## START The data
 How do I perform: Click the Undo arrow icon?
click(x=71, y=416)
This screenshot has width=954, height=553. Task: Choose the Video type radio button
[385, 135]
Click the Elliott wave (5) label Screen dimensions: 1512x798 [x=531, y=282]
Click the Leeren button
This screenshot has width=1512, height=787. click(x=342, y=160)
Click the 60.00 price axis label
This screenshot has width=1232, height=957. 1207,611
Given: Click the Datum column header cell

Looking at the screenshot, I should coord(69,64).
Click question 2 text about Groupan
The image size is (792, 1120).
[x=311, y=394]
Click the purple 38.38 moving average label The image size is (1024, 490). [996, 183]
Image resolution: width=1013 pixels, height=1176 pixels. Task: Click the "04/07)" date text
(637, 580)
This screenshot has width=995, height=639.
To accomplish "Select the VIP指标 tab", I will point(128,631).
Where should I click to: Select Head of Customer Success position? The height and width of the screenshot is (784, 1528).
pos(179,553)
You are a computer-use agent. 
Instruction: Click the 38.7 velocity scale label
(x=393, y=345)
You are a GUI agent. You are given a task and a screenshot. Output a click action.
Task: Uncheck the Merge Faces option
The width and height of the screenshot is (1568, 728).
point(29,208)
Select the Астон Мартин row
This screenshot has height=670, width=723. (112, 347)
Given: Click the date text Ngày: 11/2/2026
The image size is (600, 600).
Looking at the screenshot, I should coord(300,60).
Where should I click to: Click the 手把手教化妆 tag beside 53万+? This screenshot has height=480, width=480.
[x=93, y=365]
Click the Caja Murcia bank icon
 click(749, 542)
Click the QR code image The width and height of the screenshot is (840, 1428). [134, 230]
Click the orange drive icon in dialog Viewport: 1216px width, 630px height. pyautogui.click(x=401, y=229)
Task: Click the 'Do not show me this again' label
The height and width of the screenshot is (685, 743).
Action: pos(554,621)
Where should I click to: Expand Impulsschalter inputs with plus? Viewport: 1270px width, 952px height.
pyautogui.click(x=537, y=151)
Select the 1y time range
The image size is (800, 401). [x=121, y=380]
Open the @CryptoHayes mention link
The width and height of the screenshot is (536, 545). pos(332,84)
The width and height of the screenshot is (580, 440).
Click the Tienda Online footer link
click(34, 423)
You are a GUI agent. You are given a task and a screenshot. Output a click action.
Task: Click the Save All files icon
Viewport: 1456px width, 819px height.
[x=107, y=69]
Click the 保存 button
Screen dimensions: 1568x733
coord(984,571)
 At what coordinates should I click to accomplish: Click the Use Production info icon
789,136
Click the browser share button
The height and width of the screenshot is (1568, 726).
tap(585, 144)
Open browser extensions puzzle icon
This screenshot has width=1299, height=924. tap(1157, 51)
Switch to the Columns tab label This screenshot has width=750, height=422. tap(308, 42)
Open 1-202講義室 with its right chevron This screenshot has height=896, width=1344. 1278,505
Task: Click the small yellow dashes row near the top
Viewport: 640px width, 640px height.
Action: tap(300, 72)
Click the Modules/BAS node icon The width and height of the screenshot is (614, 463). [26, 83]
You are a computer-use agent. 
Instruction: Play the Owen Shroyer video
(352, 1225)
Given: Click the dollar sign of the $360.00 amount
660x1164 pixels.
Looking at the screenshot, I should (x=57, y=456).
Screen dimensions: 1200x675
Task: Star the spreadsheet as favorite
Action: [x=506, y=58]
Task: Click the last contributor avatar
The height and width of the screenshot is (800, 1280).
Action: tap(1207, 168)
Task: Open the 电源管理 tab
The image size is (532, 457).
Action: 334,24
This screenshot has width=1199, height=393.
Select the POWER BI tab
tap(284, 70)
## END The data
▸ Problem:
Repeat all the records above word for word.

▸ Written reply:
 How do I perform: Click the Undo arrow icon?
click(x=71, y=416)
This screenshot has width=954, height=553. Task: Choose the Video type radio button
[385, 135]
Click the Elliott wave (5) label Screen dimensions: 1512x798 [x=531, y=282]
Click the Leeren button
This screenshot has width=1512, height=787. click(x=342, y=160)
Click the 60.00 price axis label
This screenshot has width=1232, height=957. 1207,611
Given: Click the Datum column header cell

Looking at the screenshot, I should coord(69,64).
Click question 2 text about Groupan
The image size is (792, 1120).
[x=311, y=394]
Click the purple 38.38 moving average label The image size is (1024, 490). [996, 183]
Image resolution: width=1013 pixels, height=1176 pixels. Task: Click the "04/07)" date text
(637, 580)
This screenshot has width=995, height=639.
To accomplish "Select the VIP指标 tab", I will point(128,631).
Where should I click to: Select Head of Customer Success position? The height and width of the screenshot is (784, 1528).
pos(179,553)
You are a computer-use agent. 
Instruction: Click the 38.7 velocity scale label
(x=393, y=345)
You are a GUI agent. You are given a task and a screenshot. Output a click action.
Task: Uncheck the Merge Faces option
The width and height of the screenshot is (1568, 728).
point(29,208)
Select the Астон Мартин row
This screenshot has height=670, width=723. (112, 347)
Given: Click the date text Ngày: 11/2/2026
The image size is (600, 600).
Looking at the screenshot, I should coord(300,60).
Where should I click to: Click the 手把手教化妆 tag beside 53万+? This screenshot has height=480, width=480.
[x=93, y=365]
Click the Caja Murcia bank icon
 click(749, 542)
Click the QR code image The width and height of the screenshot is (840, 1428). [134, 230]
Click the orange drive icon in dialog Viewport: 1216px width, 630px height. pyautogui.click(x=401, y=229)
Task: Click the 'Do not show me this again' label
The height and width of the screenshot is (685, 743).
Action: pos(554,621)
Where should I click to: Expand Impulsschalter inputs with plus? Viewport: 1270px width, 952px height.
pyautogui.click(x=537, y=151)
Select the 1y time range
The image size is (800, 401). [x=121, y=380]
Open the @CryptoHayes mention link
The width and height of the screenshot is (536, 545). pos(332,84)
The width and height of the screenshot is (580, 440).
Click the Tienda Online footer link
click(34, 423)
You are a GUI agent. You are given a task and a screenshot. Output a click action.
Task: Click the Save All files icon
Viewport: 1456px width, 819px height.
[x=107, y=69]
Click the 保存 button
Screen dimensions: 1568x733
coord(984,571)
 At what coordinates should I click to accomplish: Click the Use Production info icon
789,136
Click the browser share button
The height and width of the screenshot is (1568, 726).
tap(585, 144)
Open browser extensions puzzle icon
This screenshot has width=1299, height=924. tap(1157, 51)
Switch to the Columns tab label This screenshot has width=750, height=422. tap(308, 42)
Open 1-202講義室 with its right chevron This screenshot has height=896, width=1344. 1278,505
Task: Click the small yellow dashes row near the top
Viewport: 640px width, 640px height.
Action: tap(300, 72)
Click the Modules/BAS node icon The width and height of the screenshot is (614, 463). [26, 83]
You are a computer-use agent. 
Instruction: Play the Owen Shroyer video
(352, 1225)
Given: Click the dollar sign of the $360.00 amount
660x1164 pixels.
Looking at the screenshot, I should (x=57, y=456).
Screen dimensions: 1200x675
Task: Star the spreadsheet as favorite
Action: [x=506, y=58]
Task: Click the last contributor avatar
The height and width of the screenshot is (800, 1280).
Action: tap(1207, 168)
Task: Open the 电源管理 tab
The image size is (532, 457).
Action: 334,24
This screenshot has width=1199, height=393.
Select the POWER BI tab
tap(284, 70)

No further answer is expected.